O Brasil é referência em genética, principalmente zebuína e de cruzamentos. Por isso, a adoção de genética superior é uma estratégia muito eficiente para redução de metano”

 


 

BB – Em 2021, a Nestlé e Embrapa Gado de Leite iniciaram uma ampla pesquisa e desenvolvimento, com duração de três anos, para as primeiras fazendas de produção de leite Net Zero e baixo carbono no país. Fale um pouco sobre essa iniciativa e seus resultados em fazendas com diferentes sistemas de produção e biomas.
LGP – A Nestlé é uma parceira da Embrapa Gado de Leite. Gostamos de falar que somos uma empresa brasileira de pesquisa; logo, não temos preferência em trabalhar com qualquer companhia. O laticínio começou um trabalho pioneiro com a instituição, mas também temos conversas bem adiantadas com todos os laticínios, como, por exemplo, a Danone e Lactalis, que já possuem programas de redução de carbono. Então, procuramos trabalhar juntos. Essas empresas são multinacionais e recebem um pacote para avaliação de pegada de carbono no Brasil, que talvez não seja o mais adequado, mas, com todos esses dados gerados a partir das nossas condições, a Embrapa consegue dar amparo para essas companhias fazerem um cálculo mais realístico, dado nosso trabalho de muitos anos de pesquisas. Temos mostrado através da Nestlé que, adotando uma ferramenta oriunda de uma exigência da Suíça, passando a usar um banco de dados nacional, conseguimos observar pegadas de carbono 30% menores, em média, usando informações mais apropriadas para as nossas produções. E, com isso, essas empresas começam a bonificar o produtor.

BB – De que maneira a tecnologia pode auxiliar o produtor a fazer o tratamento e destinação de dejetos, visto que o manejo inadequado de resíduos pode causar prejuízos ambientais incalculáveis?
LGP – O manejo de dejetos não tem um peso tão grande na pegada de carbono, mas quando o produtor investe, racionaliza o uso de dejetos, separando materiais sólidos, fermentando os resíduos líquidos, fazendo a fertilização da lavoura, a parte sólida volta também como um componente sólido, melhorando a física do solo. É o que falamos anteriormente sobre a importância de ter solo vivo, pois isso garante mais produção e, por consequência, a redução da pegada de carbono por diluição do gás metano.
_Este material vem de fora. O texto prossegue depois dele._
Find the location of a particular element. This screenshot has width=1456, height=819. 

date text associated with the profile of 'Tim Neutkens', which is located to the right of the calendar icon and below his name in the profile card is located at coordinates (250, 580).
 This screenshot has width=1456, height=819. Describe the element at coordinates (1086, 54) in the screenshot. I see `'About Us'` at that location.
Então é um ponto estratégico para se trabalhar na fazenda, embora, por exemplo, quando você opta por instalar um biodigestor, isso vai ter um impacto de no máximo 7% na redução de carbono, mas, em médio e longo prazo, a repercussão na transformação da propriedade é muito grande.

BB – Qual o impacto dos programas de melhoramento genético na redução da emissão de metano entérico das principais raças leiteiras?
LGP – Trabalhamos há mais de 40 anos com os programas de melhoramento das raças Gir Leiteiro, Girolando, Jersey e Holandês em parceria com as associações. Esses programas são antigos e a questão das emissões de metano ainda não era avaliada, mas, com a geração desse banco de dados, com base sobre esse animal criado em condições brasileiras, a gente estima o quanto ele produz de metano. Aliás, avaliamos qual seria o impacto dos programas de melhoramento brasileiro na intensidade de emissão. E o que seria isso? É a emissão por kg de leite produzido. E vimos que a vaca Girolando apresenta valores próximos a 38% da intensidade de emissão, ou seja, produz muito mais metano, contudo produz muito mais leite. Então se diluiu essa proporção, mostrando que a gente precisa de menos vacas para produzir mais leite. Hoje, o Brasil é referência em genética, principalmente zebuína e de cruzamentos. Por isso, a adoção de genética superior é uma estratégia muito eficiente para redução de metano. Aliás, realizamos uma meta-análise mostrando que a uma vaca melhoradora reduz 38% a emissão e aumenta em 98% a produção. Por isso, vamos reduzir a pegada de carbono. Não é só por estar na moda, mas porque ela está relacionada à eficiência de produção. Na raça Holandesa, que vem de um processo muito antigo, o impacto da intensidade de redução é menor, mas é superior a 20%. Logo, a genética é uma ferramenta importantíssima para produção de leite baixo carbono no Brasil.